Interestingly, although Google only recently instituted a ban on stem cell clinic ads, it apparently acted earlier on the Lung Institute, although the reason why isn’t clear in the WaPo piece:

“In the summer of 2017, Google suddenly stopped permitting the Lung Health Institute to buy search engine ads, a crucial source of sales leads, according to five former employees.

Lung Health Institute officials denied they did anything wrong and said that “Google began to update its internal policy and rules for advertising related to regenerative medicine.” Company officials said, “[We] hold ourselves to the highest standards and will continue to evolve to stay within guidelines.”

The result was a sharp drop in sales leads. “They told us to start calling back every one of our old leads, to hand out discounts and offer booster treatments to past patients,” one former coordinator said. “We didn’t know if we were going to survive.”

Yet, the company survived and now seems to be raising big bucks and claiming important affiliations:

“Meanwhile, Lung Health Institute executives have made plans to expand. Late last year, the Lung Health Institute was acquired by Medovex, a medical technology products company run by former Laser Spine executive William “Bill” Horne. In April, the company raised $7.2 million in new capital, and in recent weeks it raised another $6 million. Horne has said he plans to open more Lung Health Institute clinics.

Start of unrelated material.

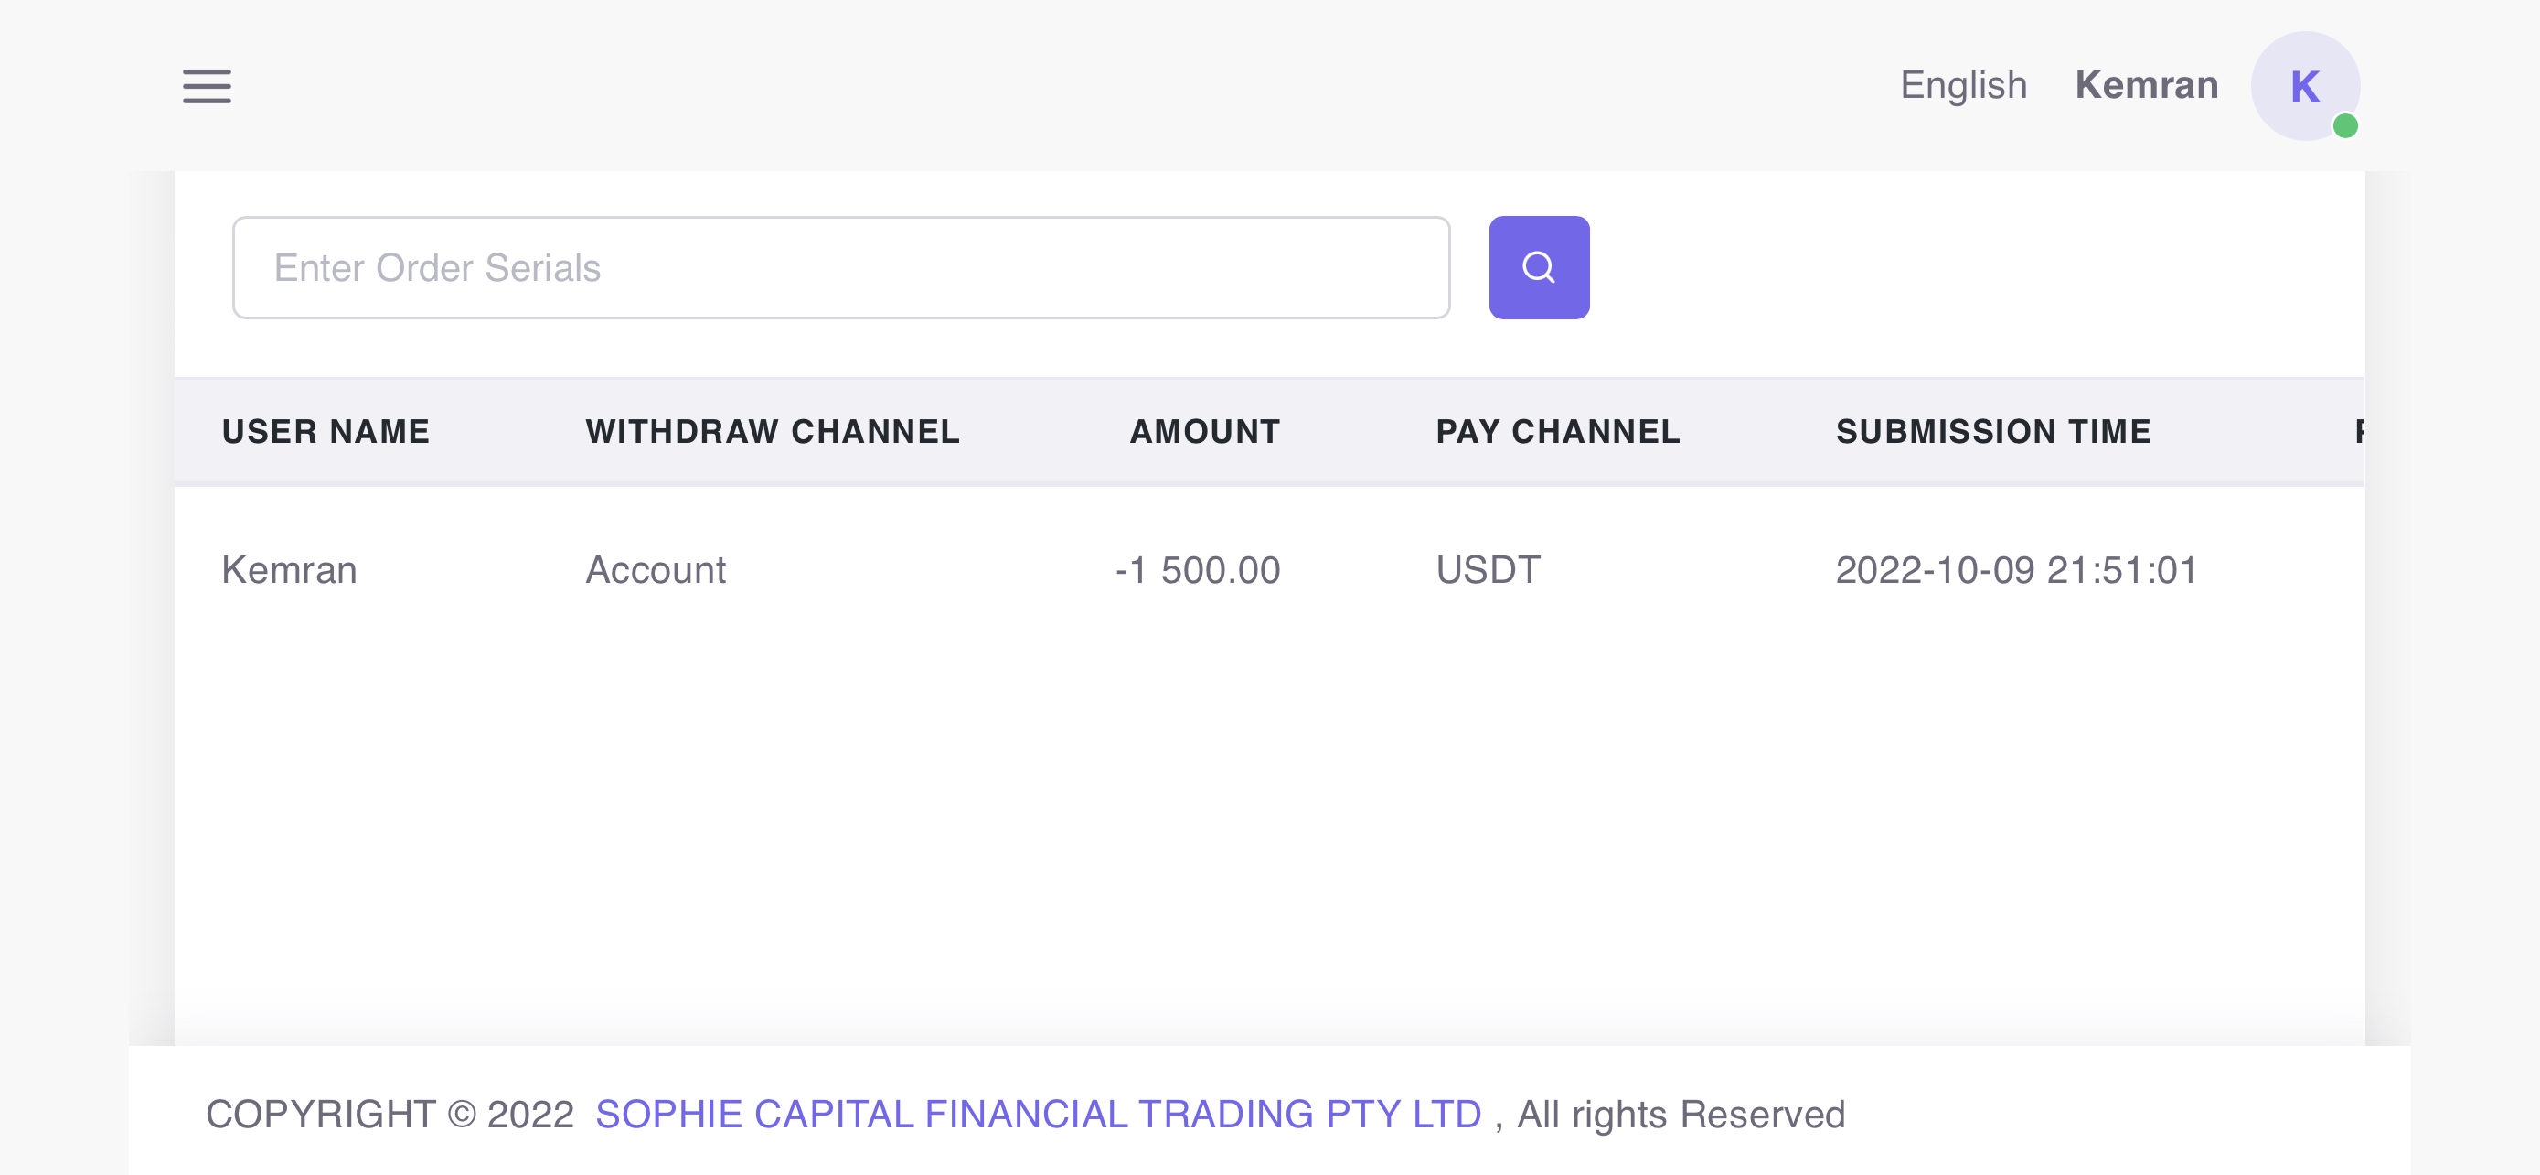Click the USER NAME column header

325,431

In July, Medovex announced it was changing its name to “H-CYTE” and had entered into a business partnership with a start-up called Rion LLC — run by two researchers from the prestigious Mayo Clinic — to develop a new “proprietary cellular platform” to treat COPD.

In news releases, the company said the two researchers — Atta Behfar and Andre Terzic, who research regenerative medicine at Mayo — had joined its board of directors.”

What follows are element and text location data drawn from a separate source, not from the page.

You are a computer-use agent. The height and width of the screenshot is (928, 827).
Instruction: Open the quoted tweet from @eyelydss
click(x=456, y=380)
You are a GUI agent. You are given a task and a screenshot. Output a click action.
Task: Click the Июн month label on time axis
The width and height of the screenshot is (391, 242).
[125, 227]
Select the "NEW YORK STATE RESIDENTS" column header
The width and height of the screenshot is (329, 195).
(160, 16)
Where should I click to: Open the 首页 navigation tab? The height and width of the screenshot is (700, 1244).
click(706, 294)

Perhaps as a result of the suit and other issues, now another media report says the firm is having to layoff employees so seems surprising given all the money mentioned above. Note that Behfar and Terzic both of the Mayo, are not currently on the board according to the WaPo, but at the moment I checked they are still listed on the company website as being on the board.
Overall, we’ll have to keep an eye on the Lung Health Institute and H-CYTE, and in particular that lawsuit. I expect some big developments in the coming year.

1 thought on “‘I’d need a drink’: WaPo deep dive on clinic firm Lung Health Institute”

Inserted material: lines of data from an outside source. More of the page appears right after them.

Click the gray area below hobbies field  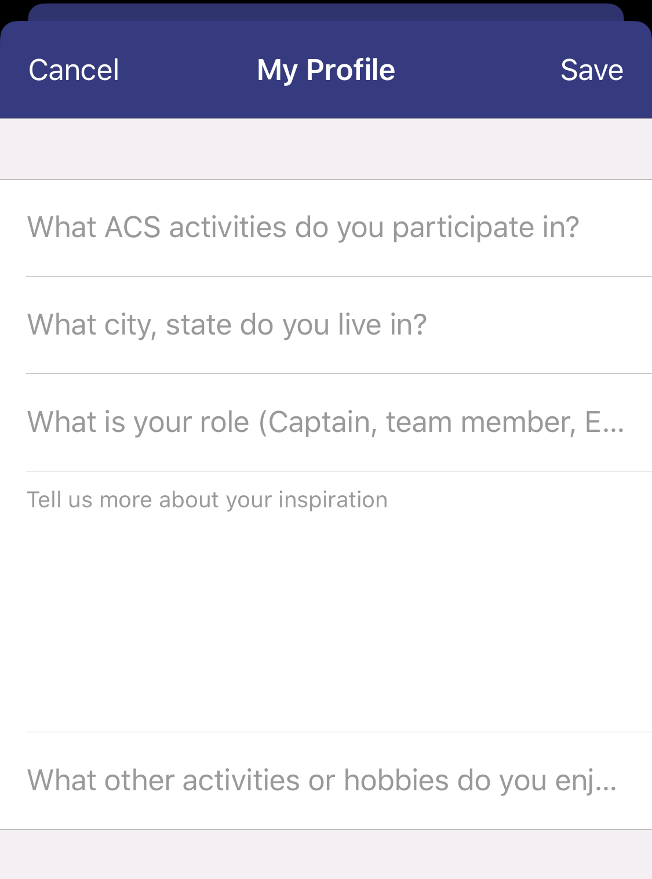(325, 855)
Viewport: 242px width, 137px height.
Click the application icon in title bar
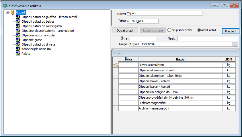point(5,5)
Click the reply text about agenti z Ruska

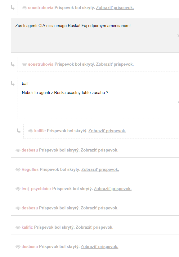tap(65, 93)
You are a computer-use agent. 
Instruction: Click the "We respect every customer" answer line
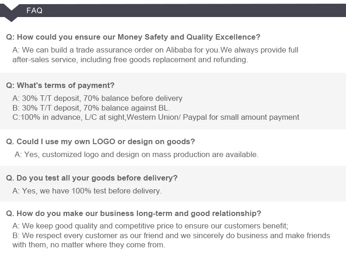coord(171,235)
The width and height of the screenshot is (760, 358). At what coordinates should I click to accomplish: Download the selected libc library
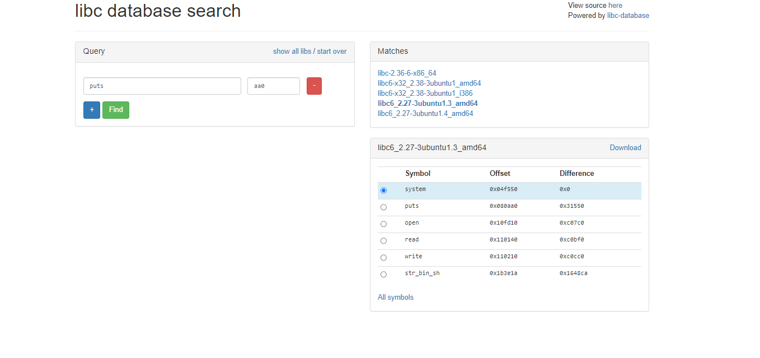[x=625, y=148]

  1. Hi, my father came all the way from the UK spending thousands of pounds in 2019 27th June, for this supposed ‘miracle treatment’ that was supposed to help with his IPF (idiopathic pulmonary fibrosis) he was onyl 65 at the time and completely well in himself with little breathlessness. He wasn’t diagnosed long before he went to the U.S. They told him the PRP /stem cell or whatever treatment would work within 3 months. My poor dads health rapidly declined within weeks of cominn back form the US. And he died exactly 3 months later on 30th September 2019. This place was an utter scam and I can’t believe my vulnerable father who just wanted to better his health from a terrible diagnosis of IPF. He may have lived years more. I truly believe what he had done at the lung health institute was something that sent his health downhill. Before that he was very well in himself and an active and fit man and just had the persistent cough. Is there any way I can take action against these people?

    Or at least give ann account of our experience somewhere to help others avoid going through what we went through as. A family.